Compared to alternative offerings, direct partnerships cut down on “unknowns,” such as surprise shifts in assay or appearance, or mismatched documentation trailing after shipments. We field feedback daily—one client, after years with a distributor, remarked that first-time procurement directly from us delivered material that responded predictably in every step, from solution prep to final coupling.
Learning from hands-on production teaches us what matters in chemical innovation. Early on, we adjusted our process after noticing that crystal form could diverge with drying protocol or filtration speed. Monitoring particle size has solved former issues with powder flow during bottle filling. Stability enhancement comes not from abstract “R&D investments” but directly from trial runs, batch-to-batch troubleshooting, and dialogues with synthetic chemists who outline the bottlenecks they encounter.
Clients asking for greener manufacturing spurred us to re-examine solvent systems and waste streams. Less hazardous, greener solvents in boronation steps now form a central part of our process, and we share this data openly with customers pursuing sustainable chemistry certifications. Embracing process intensification—shortening residence times, moving to continuous flow for sensitive steps—lets us tighten up control and deliver product with minimization of operator exposure risks.
Those new to bench-scale boronic ester chemistry often contact us looking for help on protection strategy—direct pinacol ester supply skips the hassle of on-site protection and keeps their focus on value-adding steps. Our manufacturing experience assures that pinacol offers real advantages: a stable boronic ester partners more flexibly with bases and ligands in cross-coupling cycles, stays free-flowing, and resists decomposition over time.

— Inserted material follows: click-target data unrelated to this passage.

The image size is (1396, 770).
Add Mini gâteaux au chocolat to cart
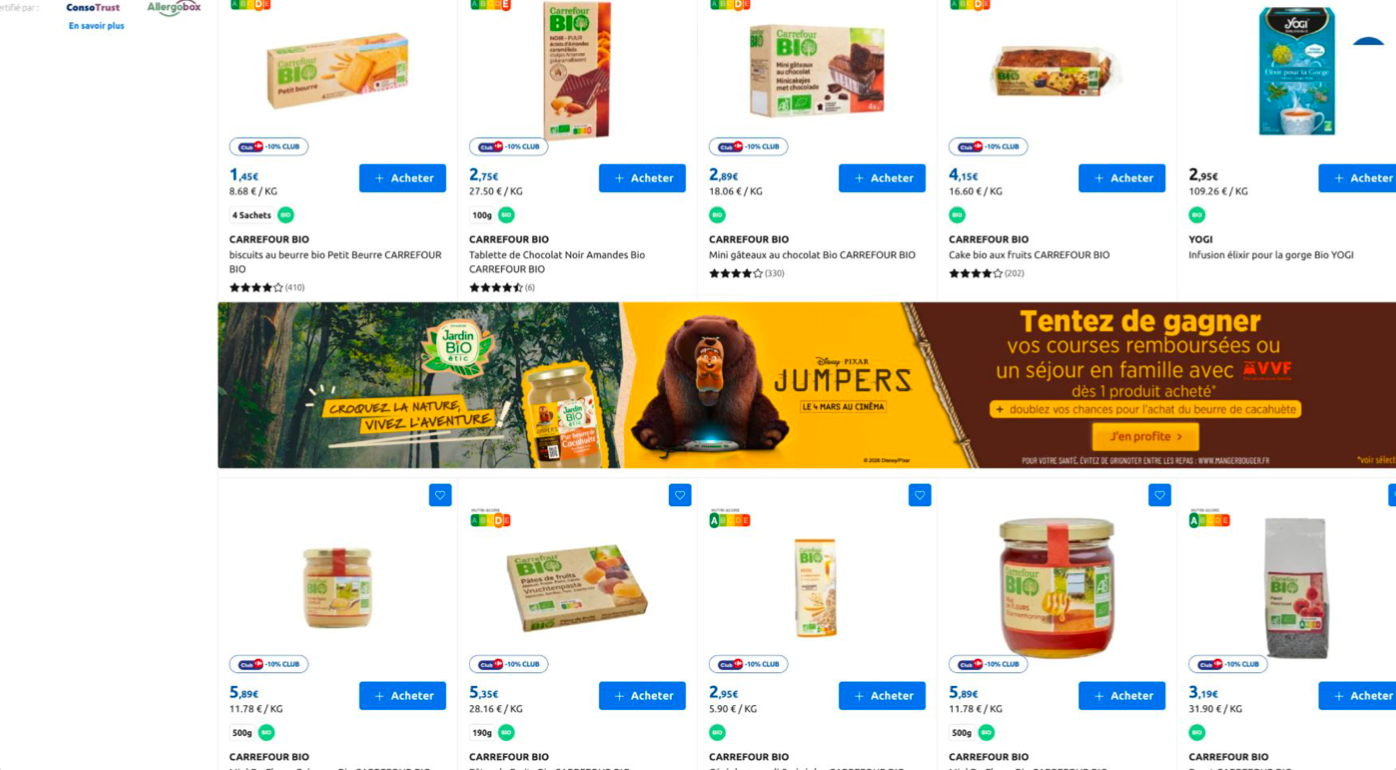pos(882,178)
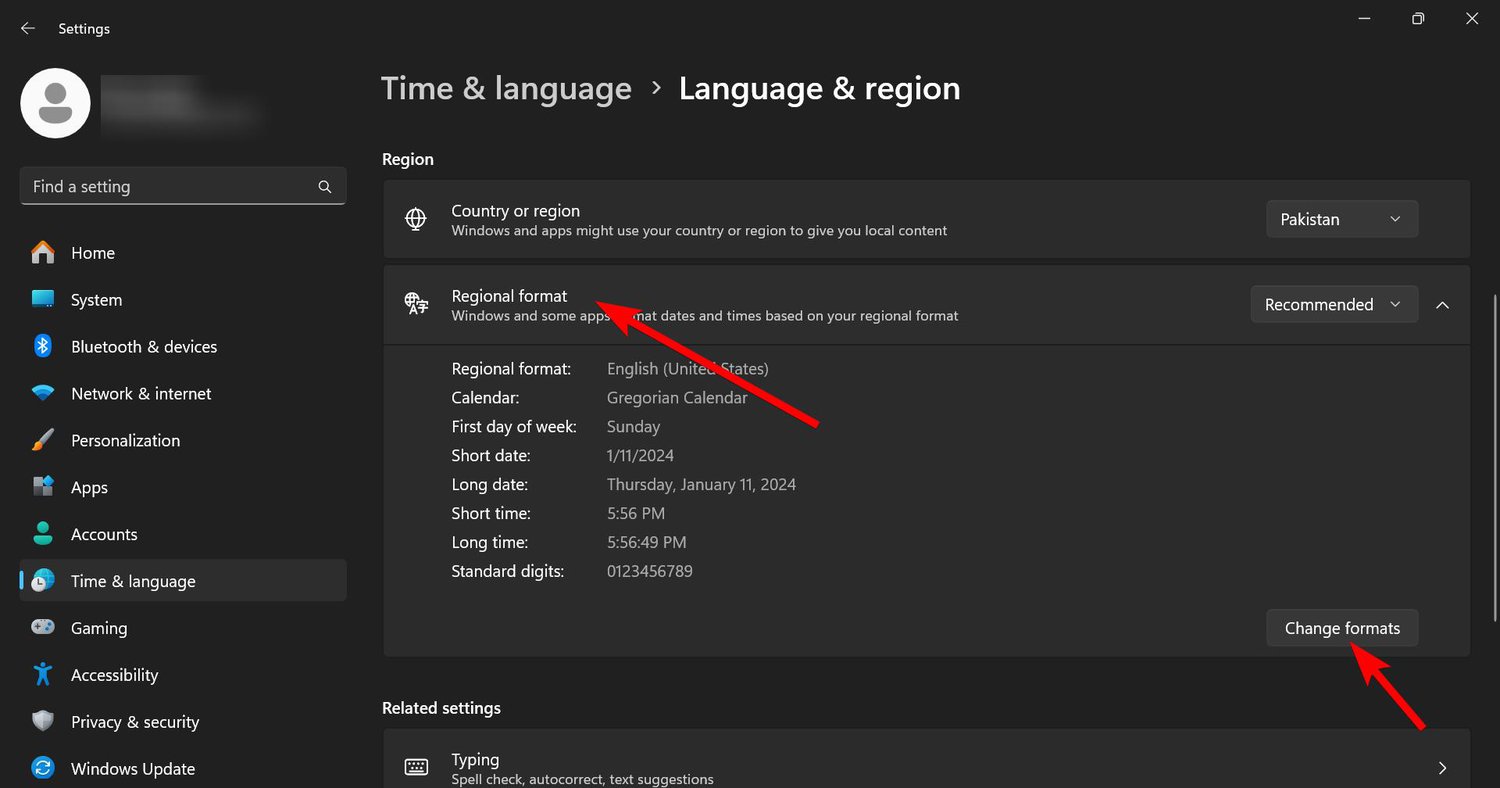The height and width of the screenshot is (788, 1500).
Task: Open the Country or region dropdown
Action: (x=1341, y=218)
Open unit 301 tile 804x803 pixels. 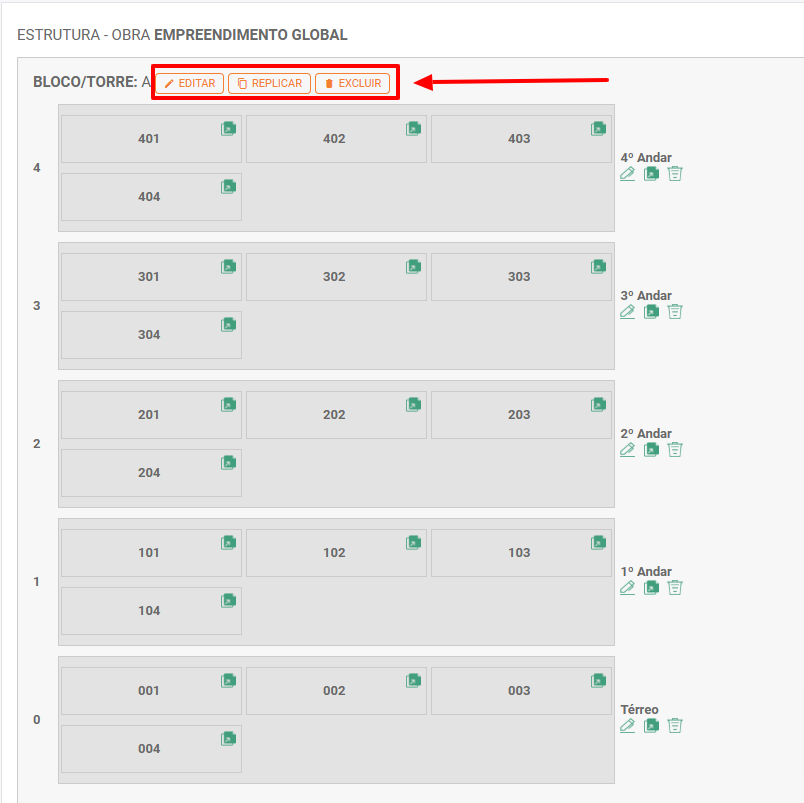(x=149, y=277)
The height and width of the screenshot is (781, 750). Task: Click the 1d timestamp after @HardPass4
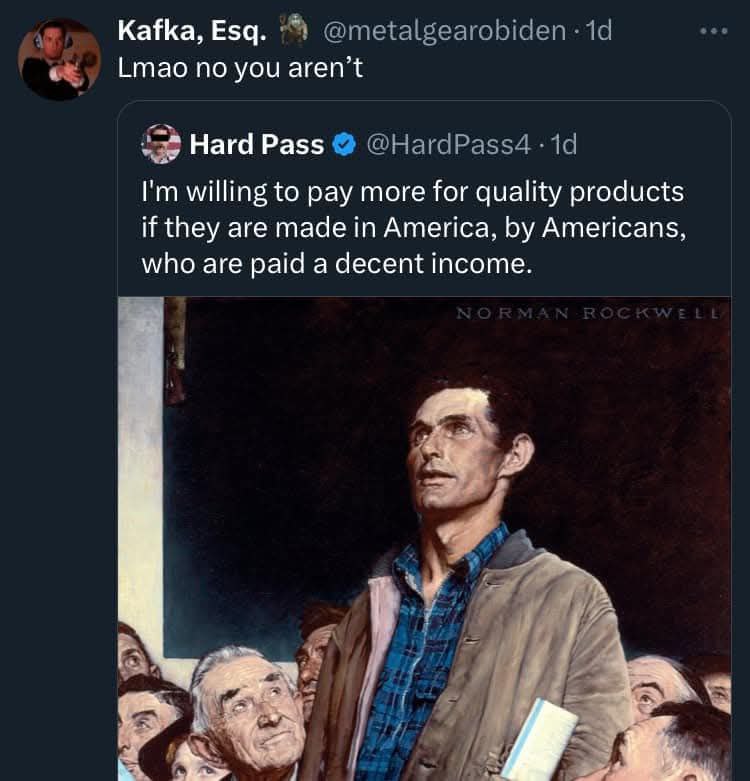coord(563,145)
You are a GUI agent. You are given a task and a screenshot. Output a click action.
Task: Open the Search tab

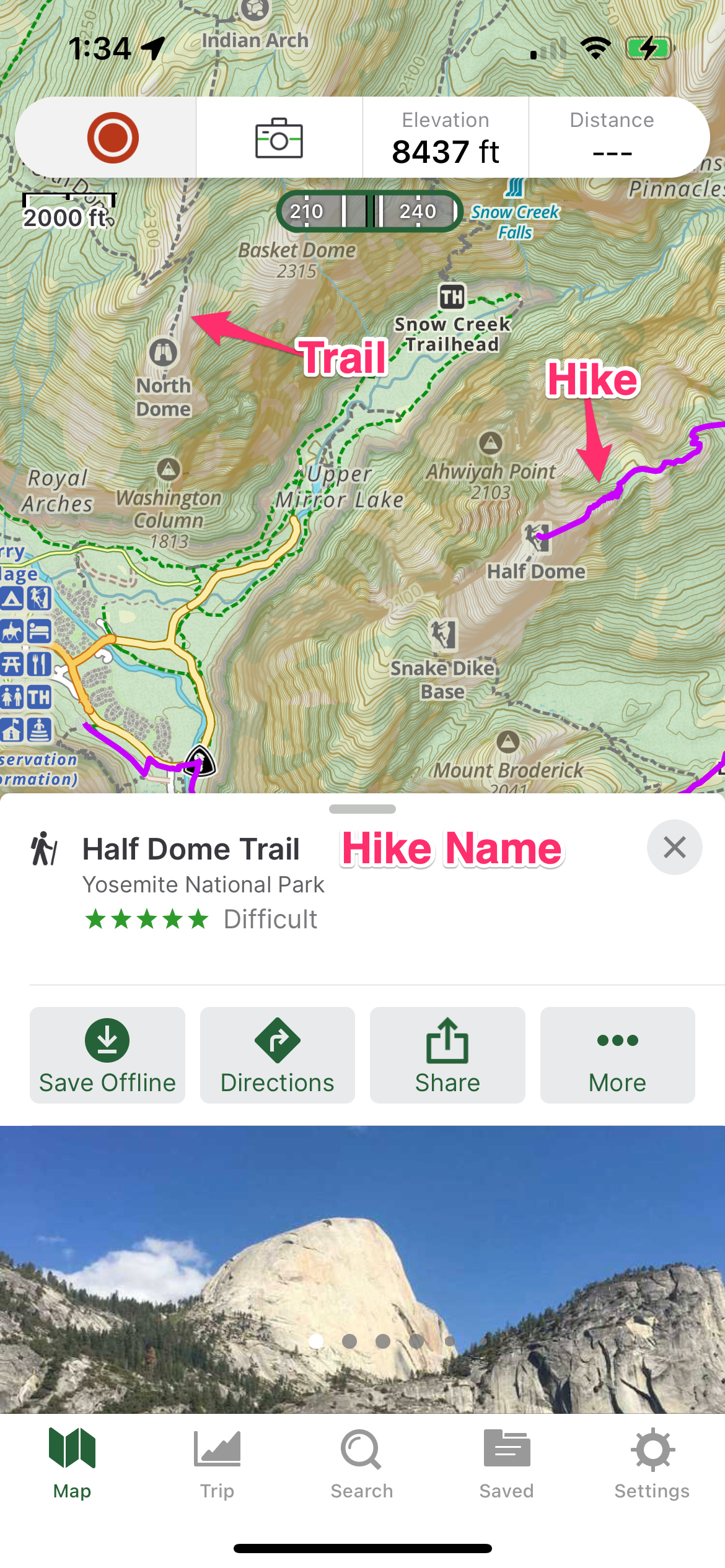(x=362, y=1464)
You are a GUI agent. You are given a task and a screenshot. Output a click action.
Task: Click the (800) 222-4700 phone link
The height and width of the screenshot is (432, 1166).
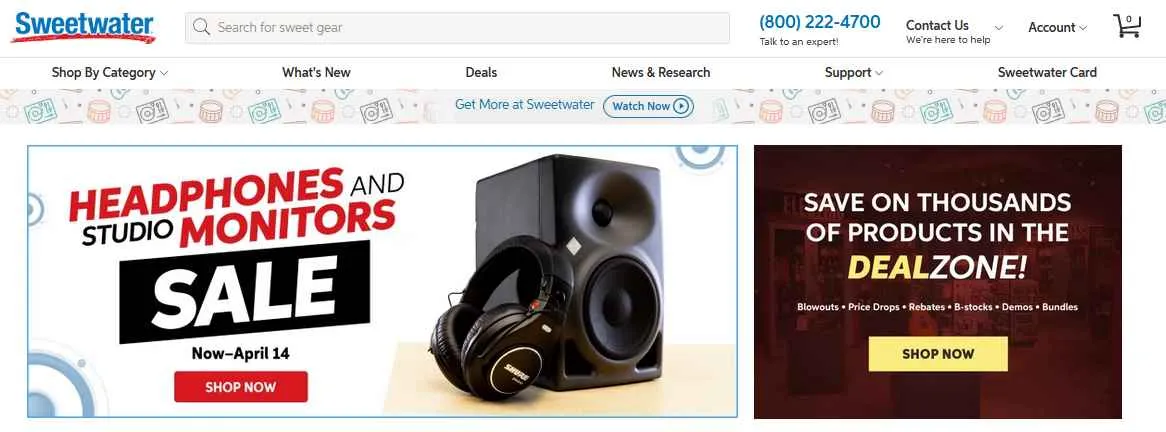click(x=819, y=22)
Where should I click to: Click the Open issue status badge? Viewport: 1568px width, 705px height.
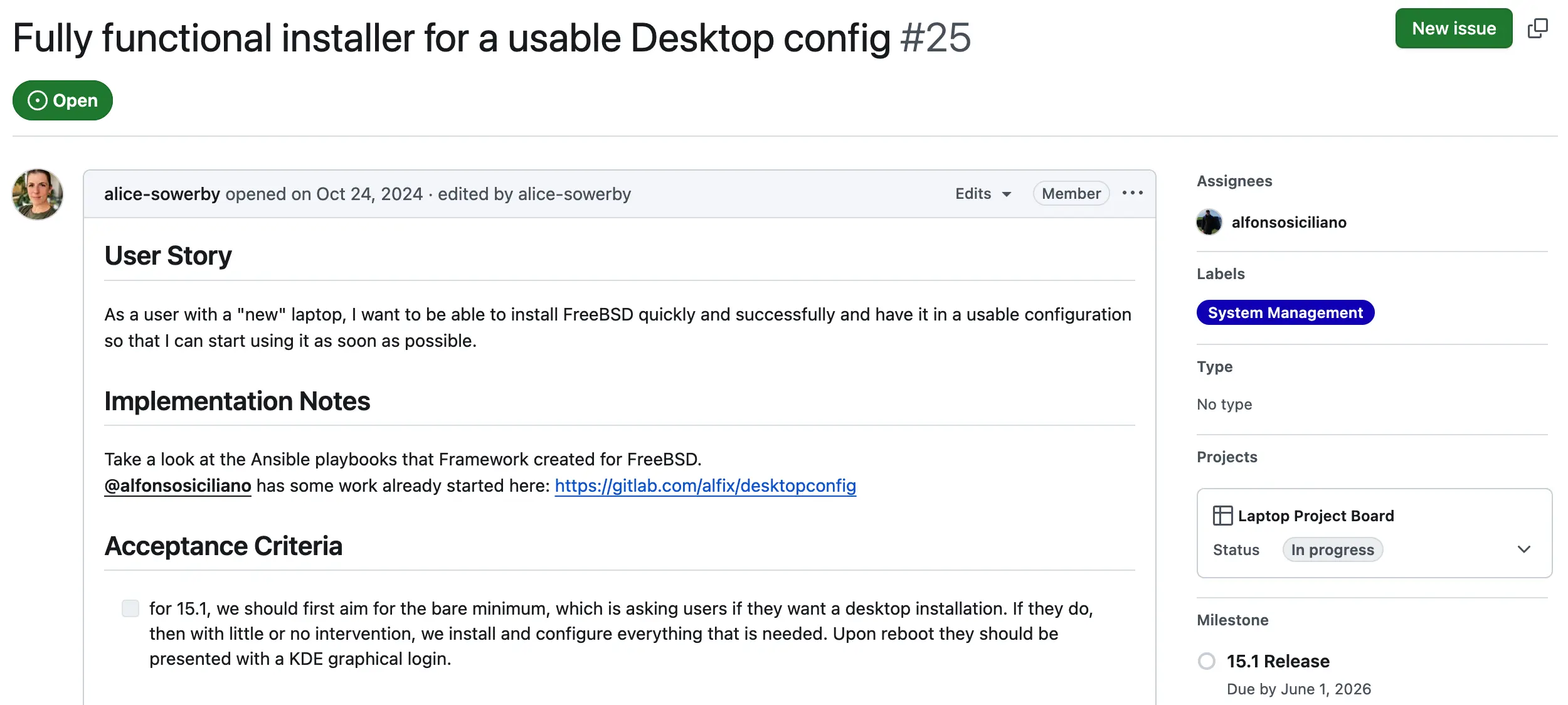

Over the years, our manufacturing role has changed from batch supplier to active research partner. Many of our clients now loop us in during route scouting, scale-up planning, and troubleshooting campaigns. Being accountable for every gram produced gives us a stake in their outcomes. In countless project debriefs, customers point to the rhythm of fast delivery, consistent quality, and honest problem-solving as key reasons for keeping material sourced from our team.
We refine production, tracking the impact of every modification not just on purity numbers, but how each ounce performs in end-use. As synthetic strategies evolve, so does our process. Working with cross-functional teams—process chemists, QA auditors, logistics experts—builds a framework that adapts to both routine re-stocking and sudden surges in R&D demand. We recognize that long-term trust grows from every delivery received as specified, with no surprises.
Supplying 6-Bromopyridine-3-boronic acid pinacol ester means navigating both chemistry and customer needs. Our commitment goes beyond specs on paper. Years of operating reactors, isolating product, and fielding technical requests drive us to keep advancing our chemistry and support. Each shipment isn’t just a box—it’s the sum of lessons learned from every trial, adjustment, and customer collaboration.
We keep open eyes for upcoming trends: demand for greater transparency, push for sustainability, higher sensitivity in new assays. The daily effort on the plant floor shapes each batch, and meeting those needs isn’t theory—it’s routine practice for us, the actual manufacturer dedicated to serving researchers and process chemists looking for more than just a catalogue number.